Dans leurs dernières conclusions notifiées par voie électronique le 7 septembre 2016, la Société Renoma Star, la Société Renoma Invest et Monsieur Y. demandent au tribunal de :
Débouter Monsieur X. de ses demandes au titre d’actes de contrefaçon et de parasitisme.
Subsidiairement, limiter à 340 Ä le préjudice subi par Monsieur X. ;
Débouter Monsieur X. de ses demandes au titre de la perte d’une chance.
Débouter Monsieur X. de l’intégralité de ses demandes accessoires.
Condamner Monsieur X. à payer à la Société Renoma Star, la Société Renoma Invest et Monsieur Y. :
– 10.000 € à titre de dommages intérêts pour procédure abusive
– 10.000 € au titre de l’article 700 CPC ainsi que les dépens
La clôture de l’instruction a été prononcée le 15 décembre 2016.
DISCUSSION
Sur l’originalité des photographies
Monsieur X. soutient que la photographie n°1 est originale, qu’elle résulte de choix techniques et de choix esthétiques en ce qu’il souhaitait transformer cette enseigne en une icône symbolique et a cherché à s’approcher d’une vision axonométrique de l’enseigne, qui lui est personnelle. Parmi ses choix créatifs, il expose notamment avoir fait le choix d’une pellicule argentique afin d’être en accord avec la période qui a marqué l’histoire du Chelsea Hôtel, de faire la prise de vue avec des pellicules en noir et blanc pour renforcer le côté obscur et « underground » du lieu, avoir choisi l’heure de prise de vue pour mettre en avant l’enseigne lumineuse et l’esprit sombre du Chelsea Hôtel, un film Kodak 320 Tri-X pour sa granulométrie en format 120, pour accentuer le côté ancien de la photographie, le cadrage, l’éclairage et l’angle de vue pour éliminer les éléments parasites, isoler l’enseigne et renforcer l’aspect axonométrique et sombre de la photographie ainsi que mettre en valeur la façade et a ainsi fait un choix méticuleux de l’emplacement depuis lequel il a pris la photographie en fonction du rendu esthétique qu’il désirait.
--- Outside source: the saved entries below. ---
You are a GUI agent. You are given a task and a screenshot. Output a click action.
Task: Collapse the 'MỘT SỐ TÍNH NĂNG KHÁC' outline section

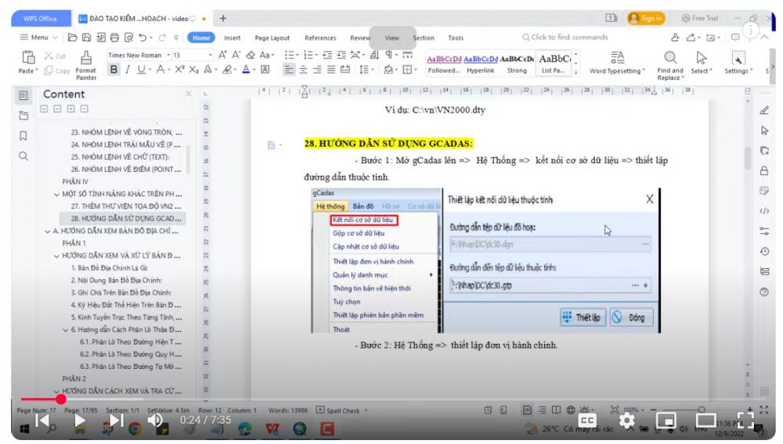pyautogui.click(x=56, y=194)
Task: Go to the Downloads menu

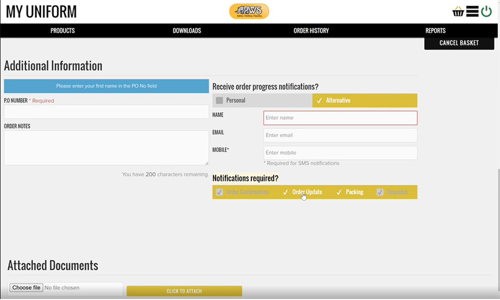Action: pyautogui.click(x=187, y=31)
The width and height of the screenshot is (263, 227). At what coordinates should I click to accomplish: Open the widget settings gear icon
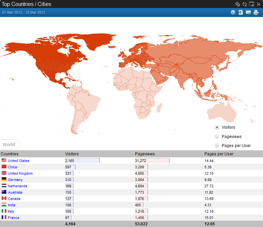[x=237, y=4]
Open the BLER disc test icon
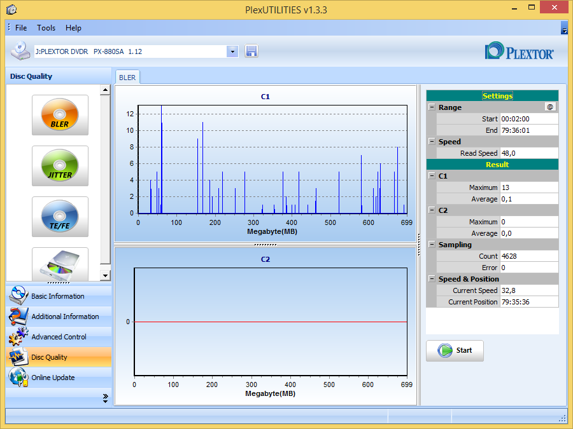Image resolution: width=573 pixels, height=429 pixels. [x=60, y=115]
Concernant la photographie n°2, il soutient que l’originalité de la photographie est caractérisée par ses choix artistiques personnels et notamment le fait que le modèle ait été personnellement choisi à la suite d’un casting, le choix du lieu, le couloir permettant d’y faire préalablement déambuler le modèle dans l’optique de la mise en scène, la lumière avec un éclairage plongeant permettant d’obtenir une lumière uniforme sur le visage tout en soulignant le dessous du menton ainsi que la poitrine du modèle, la scénarisation et la pose du modèle puisque c’est le demandeur qui lui a demandé de poser dénudée, de s’accouder contre l’un des murs et de poser sa main contre l’autre, le cadrage pour que la contre plongée mette en exergue un personnage de pin-up semblant tituber, et la coiffure et le maquillage du modèle qui participent à l’esprit érotique de la photographie et donnent l’image de luxure et de décadence recherchée.
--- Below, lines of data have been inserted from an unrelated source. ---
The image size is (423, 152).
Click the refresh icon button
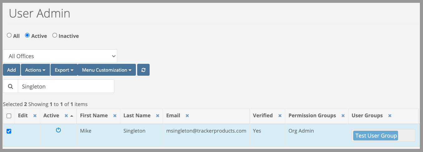(143, 70)
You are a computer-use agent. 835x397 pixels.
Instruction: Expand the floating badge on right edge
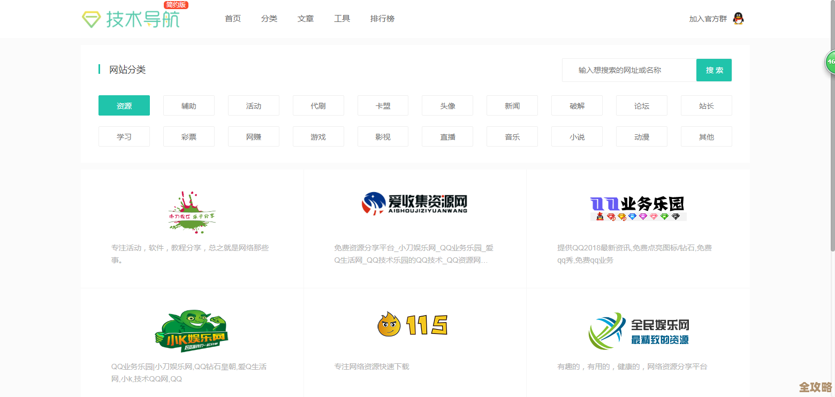point(830,62)
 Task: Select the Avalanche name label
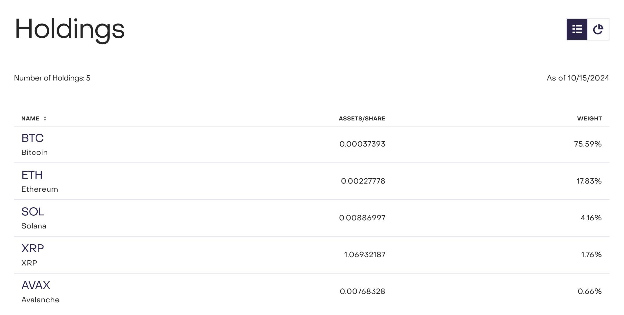click(41, 300)
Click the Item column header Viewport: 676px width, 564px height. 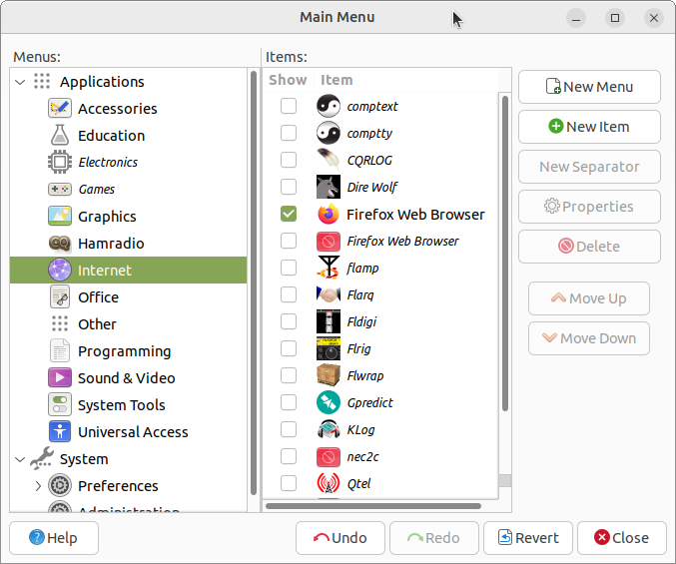tap(337, 80)
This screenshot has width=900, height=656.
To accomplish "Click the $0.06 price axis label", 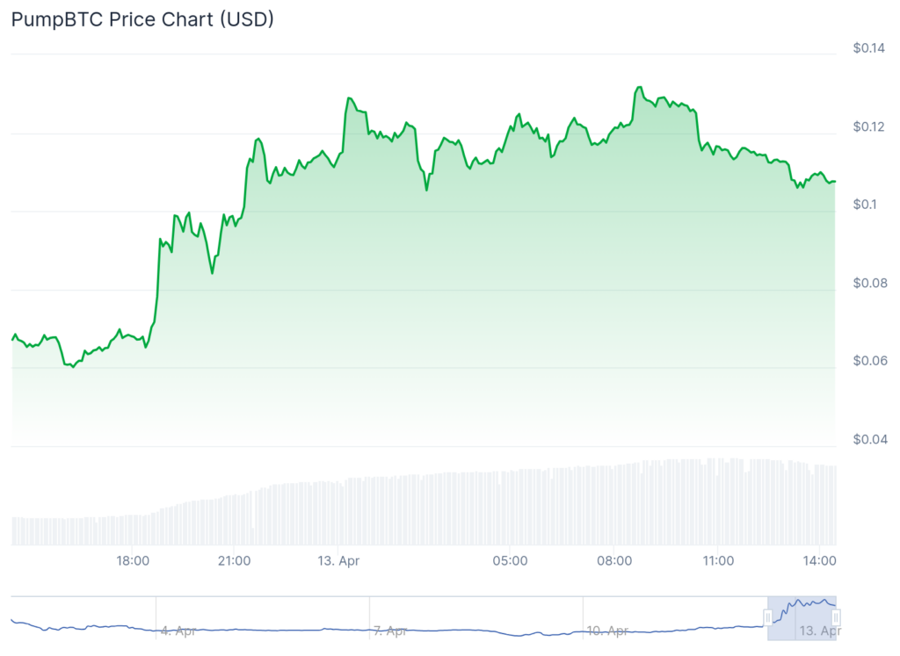I will point(868,361).
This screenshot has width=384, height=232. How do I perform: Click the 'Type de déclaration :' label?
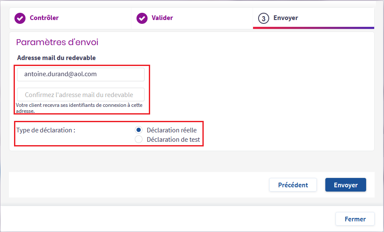pos(46,130)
Concernant l’originalité de la photographie n°3, Monsieur X. soutient qu’elle est caractérisée par ses choix artistiques, en ce que le modèle a été personnellement choisi à la suite d’un casting, que le lieu a été choisi, après la visite de plusieurs chambres, pour son exposition quasi plein sud et l’éclairage en résultant, qu’il a choisi l’éclairage naturel qui souligne le corps du modèle, que l’absence de vêtement du modèle, les accessoires, la coiffure et le maquillage participent à l’esprit érotique de la photographie et donnent l’image de luxure et de décadence recherchée, que l’emplacement du modèle (allongée dans la diagonale du lit), tel que demandé par le photographe, permet d’obtenir une profondeur au niveau de l’arrière plan. Il soutient avoir choisi la scénarisation et la pose du modèle puisque c’est le demandeur lui a demandé de tenir dans sa main le flyer du salon de coiffure « clandestin » d’April Barton dans lequel se rendaient de nombreuses célébrités dans les années 60 et 70, et d’adopter une pose lascive, et ajoute que le cadrage final permet d’exploiter la profondeur de l’arrière plan, d’accentuer l’effet d’allongement des jambes et de souligner la ligne centrale et les diagonales qui ressortent de la photographie, donc que ces choix constituent manifestement des choix arbitraires de création et dès lors cette photographie traduit une empreinte personnelle.
Monsieur Y. et les sociétés Renoma rétorquent que la photographie n°1 n’est pas originale, en ce qu’elle est la représentation servile de l’enseigne et d’une partie de la façade de l’hôtel dans un décor sur lequel le photographe n’a aucune emprise et que Monsieur X. justifie de sa création par une vision proche de l’axonométrie, technique de représentation graphique des objets à l’aide de projections effectuées sur des plans perpendiculaires aux directions principales, octogonales de ces objets, particulièrement utilisée en architecture et en photographie, simple procédé technique ne constituant pas une originalité témoignant de la personnalité de son auteur. Ils ajoutent que le choix d’une prise de vue de nuit est tout à fait banal et évident lorsqu’on veut restituer toute l’importance d’une enseigne qui est éclairée la nuit et est en cela mise en exergue par rapport à la façade et que les arguments présentés par Monsieur X. sont des choix techniques qui ne témoignent aucunement de la personnalité de l’auteur. Ils soutiennent ensuite que la représentation litigieuse de l’enseigne du Chelsea Hotel a été reproduite sur une création graphique de Monsieur Y. laquelle se retrouve sur les lunettes portées par ce dernier, que la société a pris une photo de Mme Z. en tout point similaire de celle de Monsieur X. et l’a transformée pour qu’elle soit identique à celle utilisée par Monsieur Y., et qu’il est impossible de reconnaître la photo de Monsieur X. en ce que cela pourrait aussi bien être la sienne ou celle de Mme Z..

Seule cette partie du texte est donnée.